- [Exercise goal]: Your output should be the lines below from the one holding "Switch to the Output Settings tab" through the one holding "Where should I", transcribed exactly, with no pictures.

- [Dataset extract]:
● ● ● ●
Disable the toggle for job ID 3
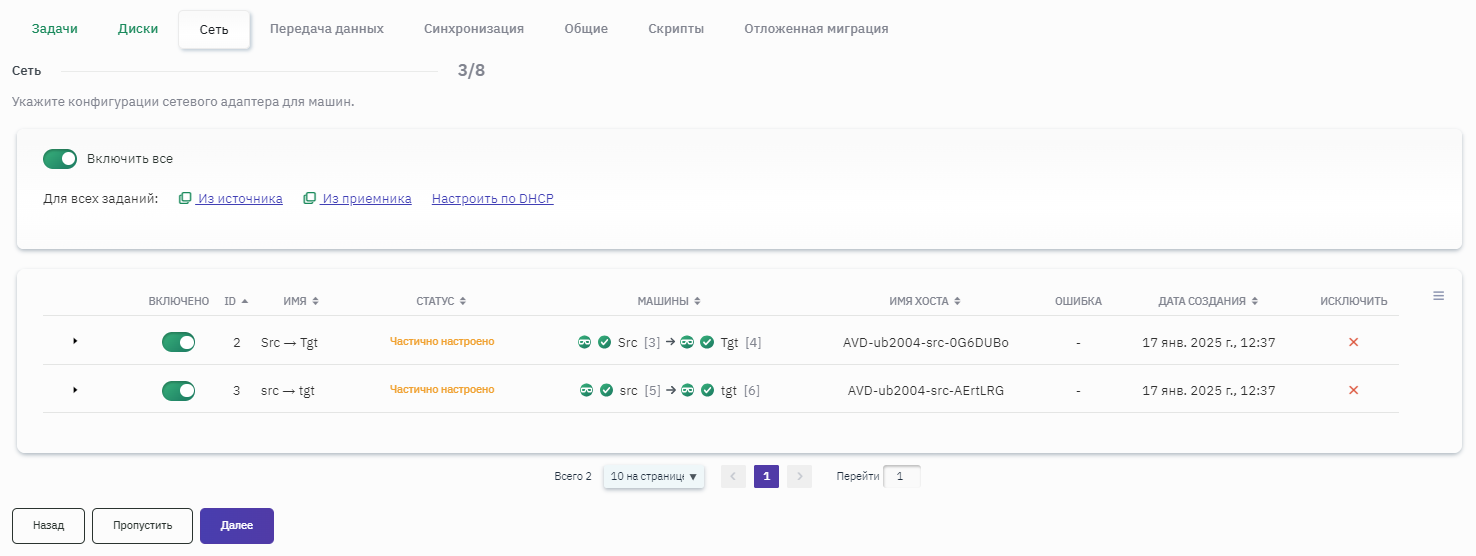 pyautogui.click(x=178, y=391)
● ● ● ●
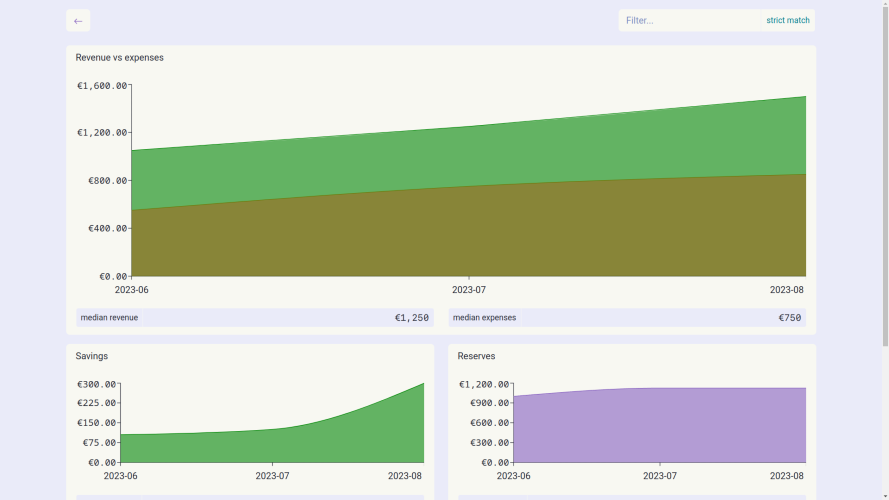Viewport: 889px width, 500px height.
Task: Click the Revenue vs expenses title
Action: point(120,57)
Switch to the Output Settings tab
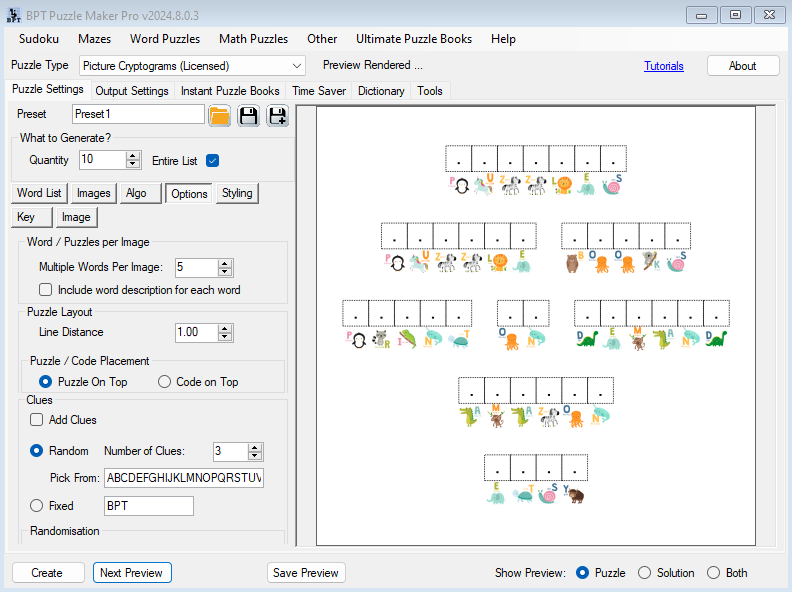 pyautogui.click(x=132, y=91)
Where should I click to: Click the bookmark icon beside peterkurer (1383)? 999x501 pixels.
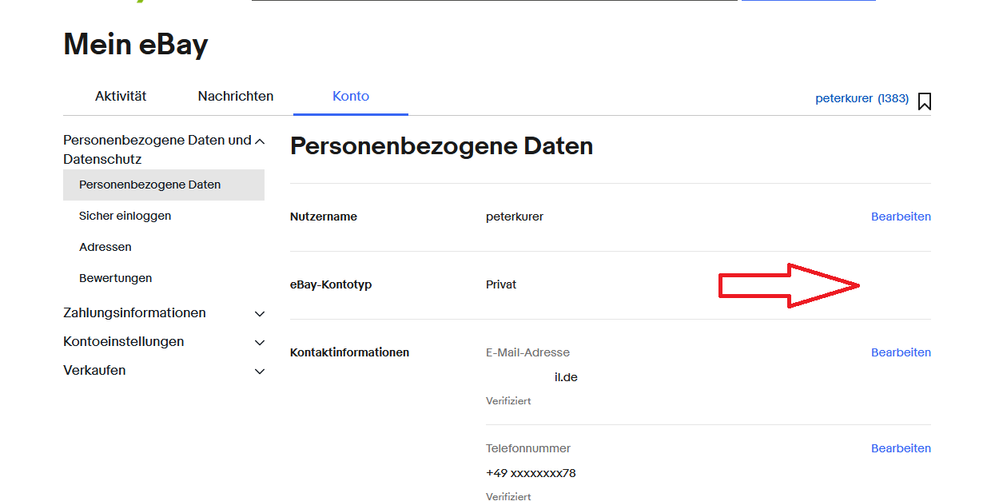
● ● ● ●
- [Worked solution]:
Switch to the Output Settings tab
 pyautogui.click(x=132, y=91)
Where should I click to: Click the bookmark icon beside peterkurer (1383)? 999x501 pixels.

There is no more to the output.